While there are benefits for companies that decide to go from private to public, serial investor and entrepreneur Marcus Lemonis said there’s a reason he’s not interested in offering shares of his companies to public investors.
Lemonis, CEO of Camping World Inc. and Good Sam Enterprises LLC, leads more than 6,000 employees in over 100 cities across the United States. The only reason he’d ever want to offer shares in his companies to the public is to give people the opportunity to invest side by side with him, he said.

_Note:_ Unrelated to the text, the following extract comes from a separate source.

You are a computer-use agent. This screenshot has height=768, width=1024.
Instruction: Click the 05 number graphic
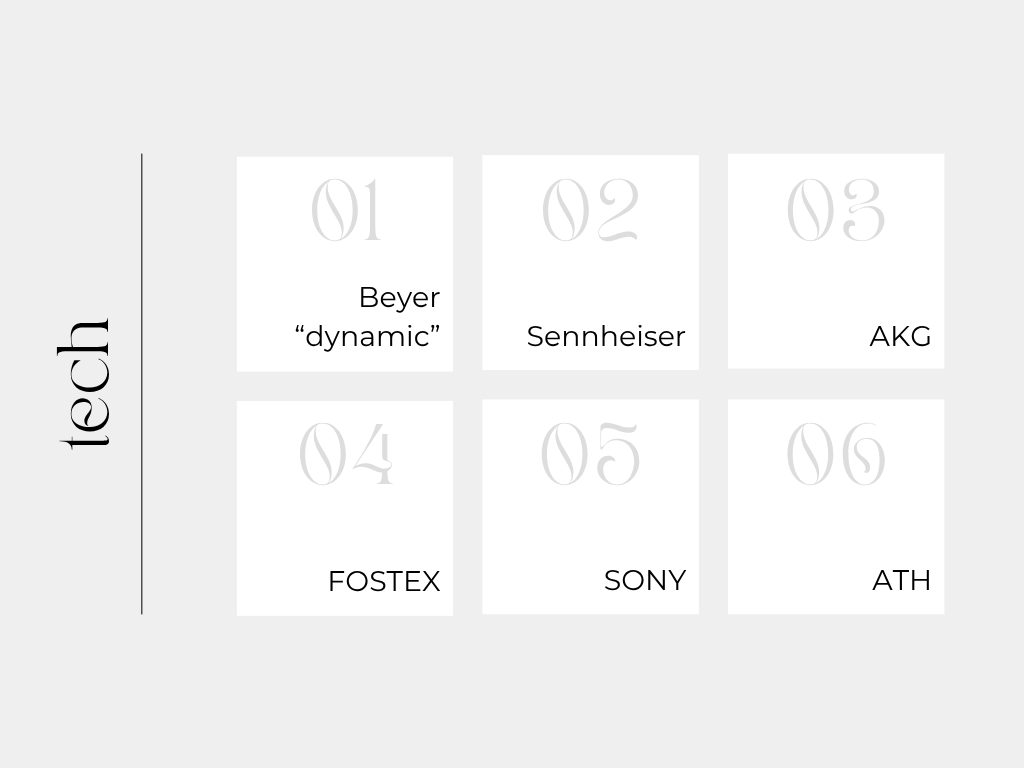(x=590, y=455)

“If I ever took a business public I wouldn’t want to take the shares off the table,” Lemonis explained. “I don’t want people thinking I’m doing it just to make money and then going to run for the hills. I think that’s a very important distinction.”
It’s not uncommon for founders and early investors of private companies to sell shares during an initial public offering. When Facebook went public in 2012, about 241.2 million shares came from existing stockholders. Founder Mark Zuckerberg sold more than $1.1 billion worth of stock at the time in order to pay taxes.
Just because Lemonis hasn’t decided to take the plunge himself, he said there are benefits to a company going public. Not only does it provide liquidity for the business, it also will ensure there is a succession plan in place, he noted.
“Businesses are going to exist long after you and I are gone so what’s the plan going to be? A public vehicle provides the structure, the discipline and the board structure—it’s just a lot clearer for the business,” said Lemonis, who stars in CNBC’s “The Profit.”